Creditor Representation

  • Allows a creditor to be represented by a non-attorney at the first meeting of creditors.

Nondischargeable Debts

  • Debt incurred to pay a state or local tax is nondischargeable (such debt is nondischargeable for federal taxes under current law).

Abusive Filings

  • Extends time between permissible Chapter 7 filings to eight years after prior discharge, and five years for Chapter 13 filings.

Anti-Loading Up

  • Establishes presumption of nondischargeability for charges for "luxury goods and services" made within 90 days prior to filing and exceeding $250, and for cash advances exceeding $750 and made within 70 days prior to filing. "Luxury goods and services" are defined as those not reasonably necessary for support of the debtor or dependents.

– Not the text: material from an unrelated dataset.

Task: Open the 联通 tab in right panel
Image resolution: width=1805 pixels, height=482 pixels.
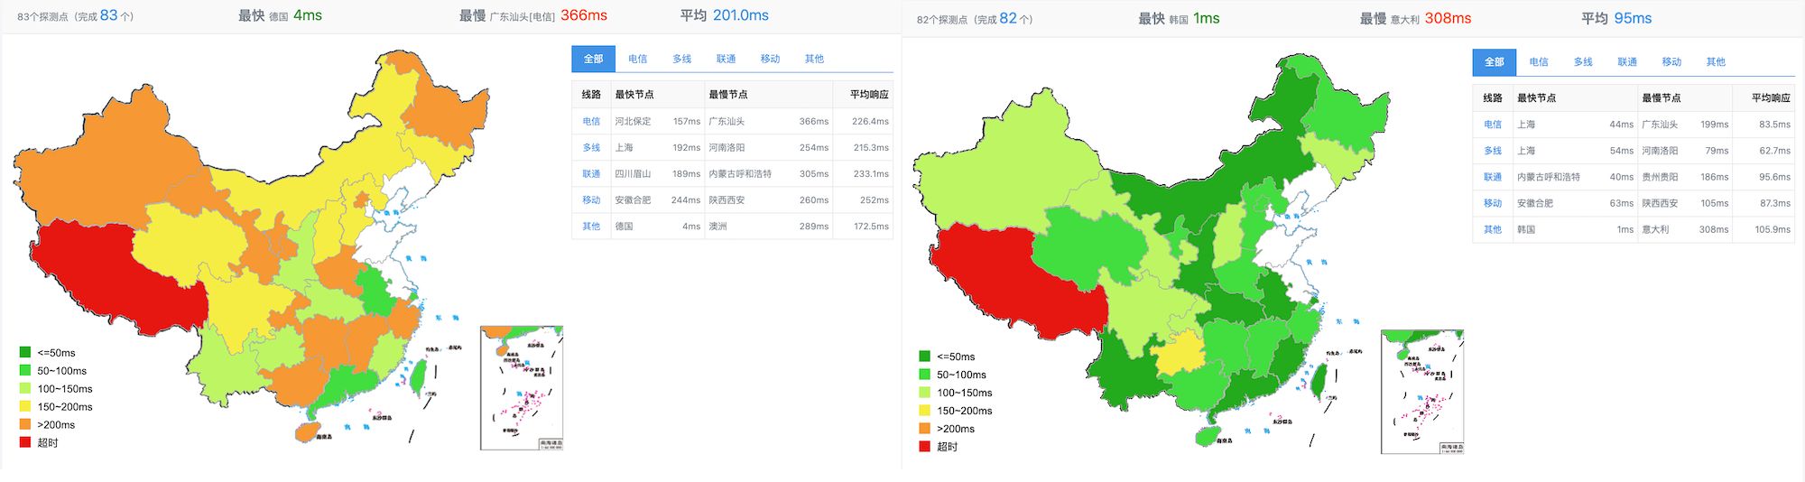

Secured Lender Protections

  • A Chapter 7 debtor is required to reaffirm or redeem a loan secured by personal property within 45 days of filing, or surrender the property.
  • A secured creditor in Chapter 13 retains its lien on the collateral until debt payment is completed or the debtor receives a discharge.

COMMERCIAL PROVISIONS

Shopping Center Leases

  • Requires debtor or trustee to assume or reject a non-residential real property lease within 120 days or the date of plan confirmation, whichever comes earlier. The court may grant a one-time, 90-day extension for cause; additional extensions may only be granted with the lessor’s written consent.

Chapter 12

  • Chapter 12 is made permanent. Monetary limits for eligibility are indexed to the Consumer Price Index going forward.

Exclusivity

  • Prevents judge from extending the Chapter 11 exclusivity period (during which only the debtor may propose a reorganization plan) for more than 18 months.

    Small Business Bankruptcy

    • Establishes an expedited form of Chapter 11 reorganization for businesses with less than $3 million in aggregate debts.

    Reclamation

    • Establishes a new, expanded federal reclamation right for trade creditors (shippers of goods) that permits them to take back goods from a debtor, and enlarges their administrative claim against the estate. However, goods providing collateral for secured lenders may not be reclaimed.

    Employee Benefits

    • Excludes withheld employee benefit and health care contributions from property of the estate.

    Financial Instruments

    • Amends the Bankruptcy Code and the Federal Deposit Insurance Act to ensure that the insolvency of any party to a swap or similar financial instrument does not disrupt financial markets.

    Preferences

    • Makes technical improvements to 1994 language overturning the effect of the Deprizio decision.

    Single Asset Real Estate

    • Expands protection against abusive commercial realty reorganizations by striking the $4 million debt cap contained in current law.

    ADMINISTRATIVE PROVISIONS

    Direct Appeal

    • Allows direct appeal of bankruptcy court decisions to the court of appeals if the district court fails to act within 30 days of the appeal’s filing, unless the parties to the case agree that the district court shall hear the appeal.